Top German court rejects bid to ban far-right NPD party

Published January 18, 2017
KARLSRUHE: President of Germany’s Constitutional Court Andreas Vosskuhle reads the verdict of the court about the attempt by the country’s 16 federal states to ban the far-right NPD on Tuesday.—Reuters
KARLSRUHE: President of Germany’s Constitutional Court Andreas Vosskuhle reads the verdict of the court about the attempt by the country’s 16 federal states to ban the far-right NPD on Tuesday.—Reuters

BERLIN: Germany’s Constitutional Court on Tuesday said the far-right National Democratic Party (NPD) resembled Adolf Hitler’s Nazi party, but ruled against banning it because it was too weak to endanger democracy.

Germany’s 16 federal states had pressed for the ban amid rising support for right-wing groups that has been stoked by popular resentment over the influx of large numbers of migrants.

Critics, including Jewish groups, condemned the court ruling, saying it sent a signal that legitimised the spread of hatred.

While the court said the NPD’s aims, viewed by Germany’s intelligence agency as racist, anti-Semitic and revisionist, violated the constitution, it said there was insufficient evidence that it could succeed and this made a ban impossible.

“The NPD intends to replace the existing constitutional system with an authoritarian national state that adheres to the idea of an ethnically defined ‘people’s community’,” the court said. “However, currently there is a lack of specific and weighty indications suggesting that this endeavour will be successful.” In the countdown to German federal elections in September, the NPD has been eclipsed on the right end of the political spectrum by the anti-immigrant Alternative for Germany (AfD) — which has seen support jump as high as 15 percent in opinion polls — and it has failed to capitalise on the refugee crisis.

The court said it looked “completely impossible” for the NPD to achieve its aims by parliamentary or other democratic means.

The NPD has never won enough support to win seats in the federal parliament and in September lost its last seat in a regional assembly.
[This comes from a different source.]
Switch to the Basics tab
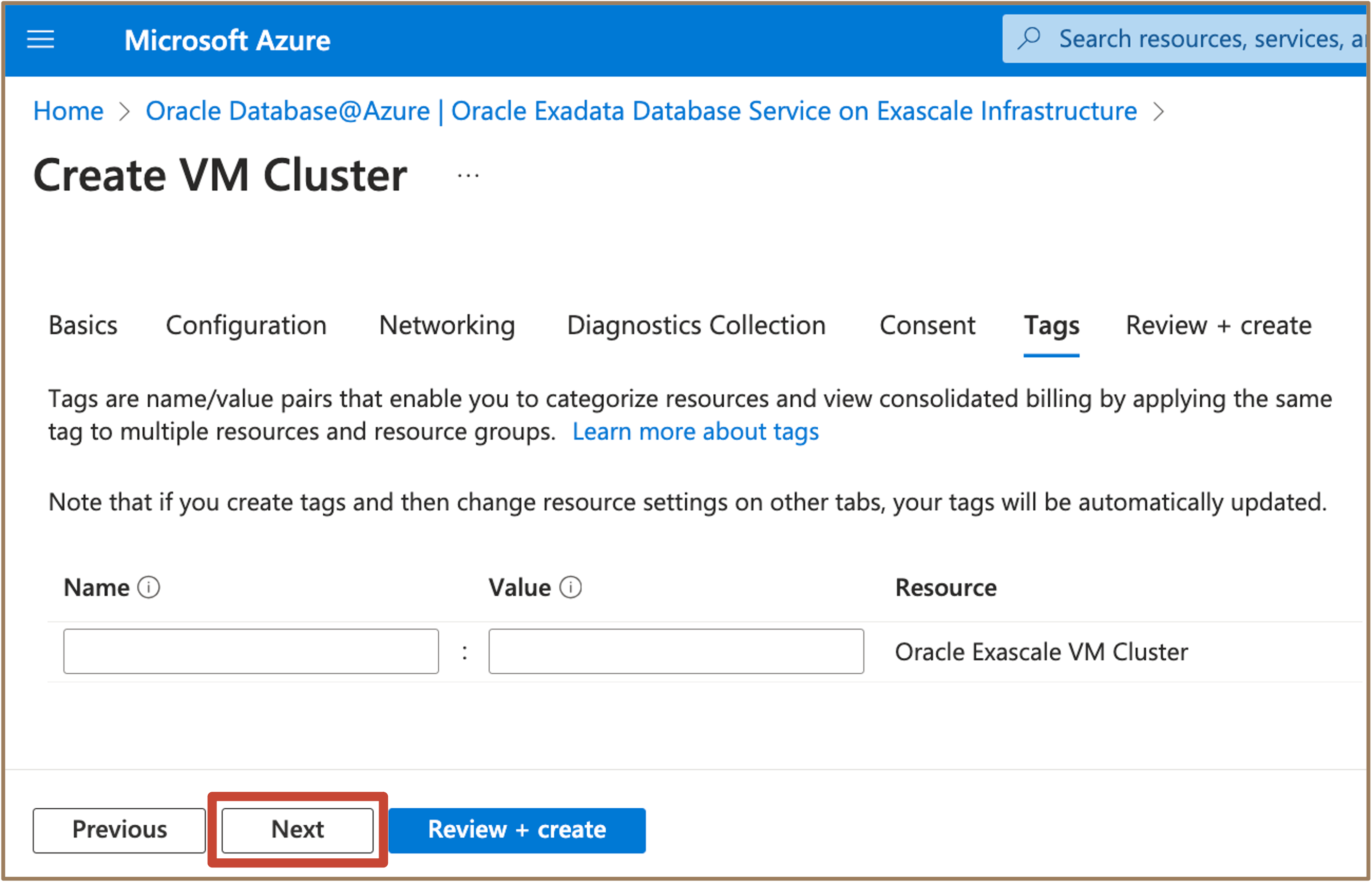 (x=83, y=325)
However, it is represented on local councils and in 2014 won a seat in the European Parliament.

Welcoming Tuesday’s ruling, the NPD said it would now rebuild. “The stain has gone, the party is not banned, now we can start again politically,” said NPD leader Frank Franz.

The tough criteria for outlawing a political party in Germany is in part a legacy of the crushing of dissent in the Nazi era and communist East Germany. Only two parties have been banned since World War Two — the Socialist Reich Party, a successor to the Nazis, in 1952, and the Communist Party in 1956 in West Germany.
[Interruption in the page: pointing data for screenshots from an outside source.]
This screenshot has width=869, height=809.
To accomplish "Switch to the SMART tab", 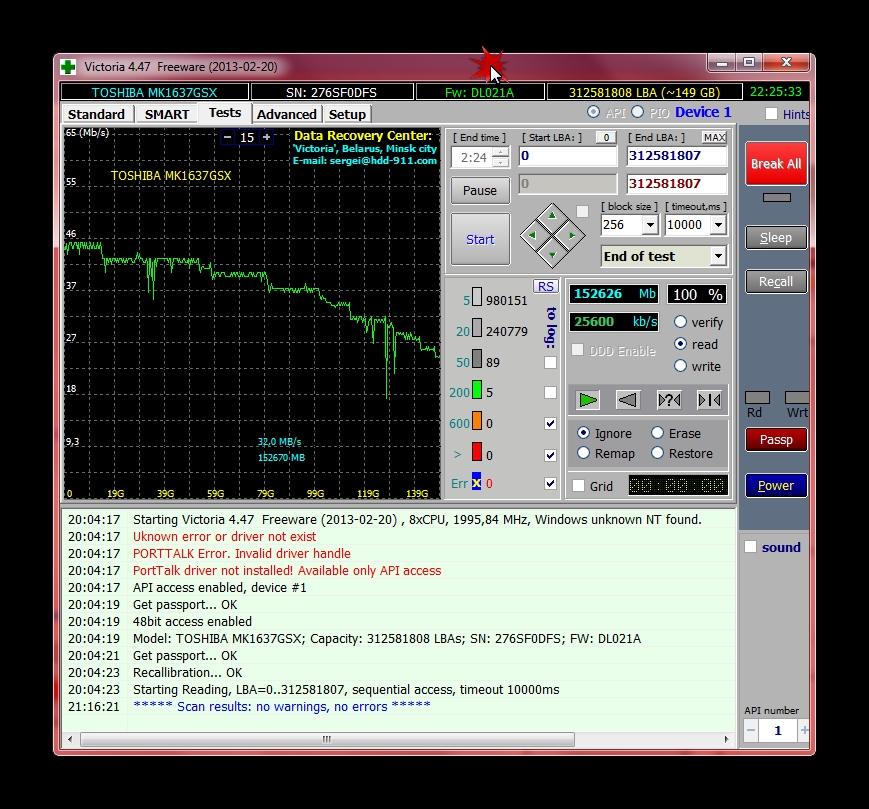I will pos(166,114).
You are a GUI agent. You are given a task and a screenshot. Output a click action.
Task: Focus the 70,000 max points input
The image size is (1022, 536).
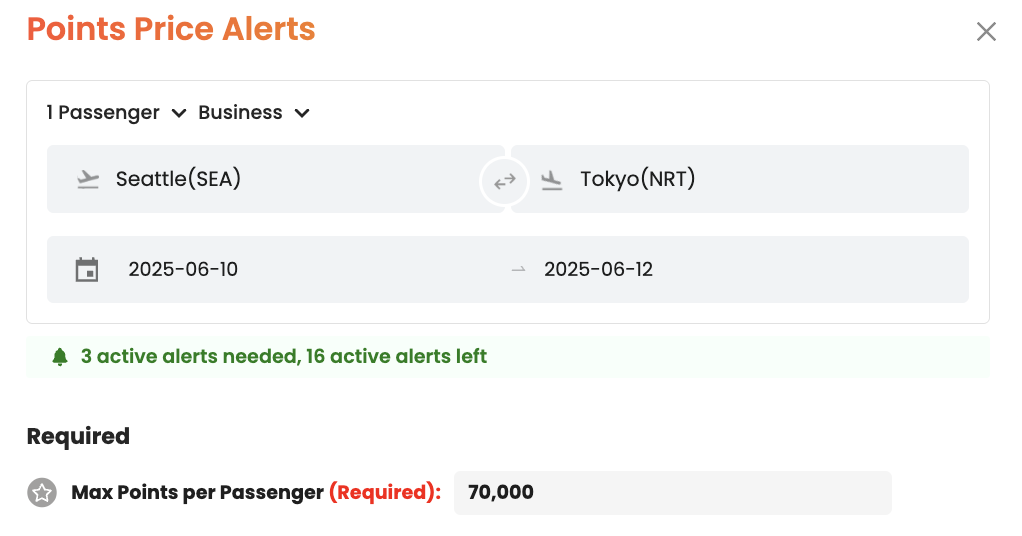pyautogui.click(x=672, y=493)
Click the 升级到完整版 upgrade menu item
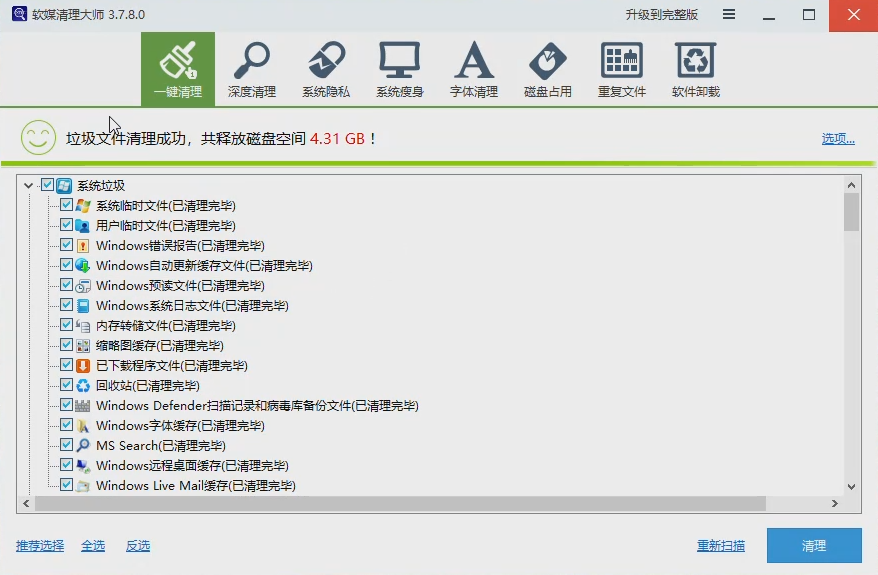This screenshot has width=878, height=575. [x=661, y=15]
Germany’s domestic intelligence agency says the NPD, established in 1964, has about 5,000 members and links to some violent neo-Nazis.
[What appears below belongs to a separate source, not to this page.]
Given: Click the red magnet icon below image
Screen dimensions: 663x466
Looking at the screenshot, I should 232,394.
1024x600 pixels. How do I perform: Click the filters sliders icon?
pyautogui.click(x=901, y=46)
Several senior NPD figures have been convicted of Holocaust denial or incitement — its European lawmaker Udo Voigt has described Hitler as a “great German statesman” — but the party denies any involvement in violence.

“Identification with leading personalities of the [Nazi] party, the use of selected National Socialist vocabulary, texts, songs and symbols, as well as revisionist statements with regard to history demonstrate an affinity ... with the mindset of National Socialism,” said the court.

The International Auschwitz Committee said the ruling sent a “fatal signal to Europe where right-wing extremism overlaps with right-wing populists and tries to turn people’s fears and insecurities into hatred and aggression”.

The former head of Germany’s Central Council of Jews, Charlotte Knobloch, said the country’s history and current strength of right-wing populism had made it crucial to outlaw the NPD.

Others argued a ban would not change people’s minds. “Now we must concertedly fight right-wing extremism ... in people’s heads. The discussion about a ban will no longer distract us,” said Greens lawmaker Volker Beck.

An earlier attempt to ban the NPD in 2003 collapsed because some of the party officials used as witnesses turned out to be government-paid informants.

German states started pursuing a ban after the discovery in 2011 of a neo-Nazi cell, the National Socialist Underground (NSU), blamed for killing nine immigrants and a police woman between 2000 and 2007.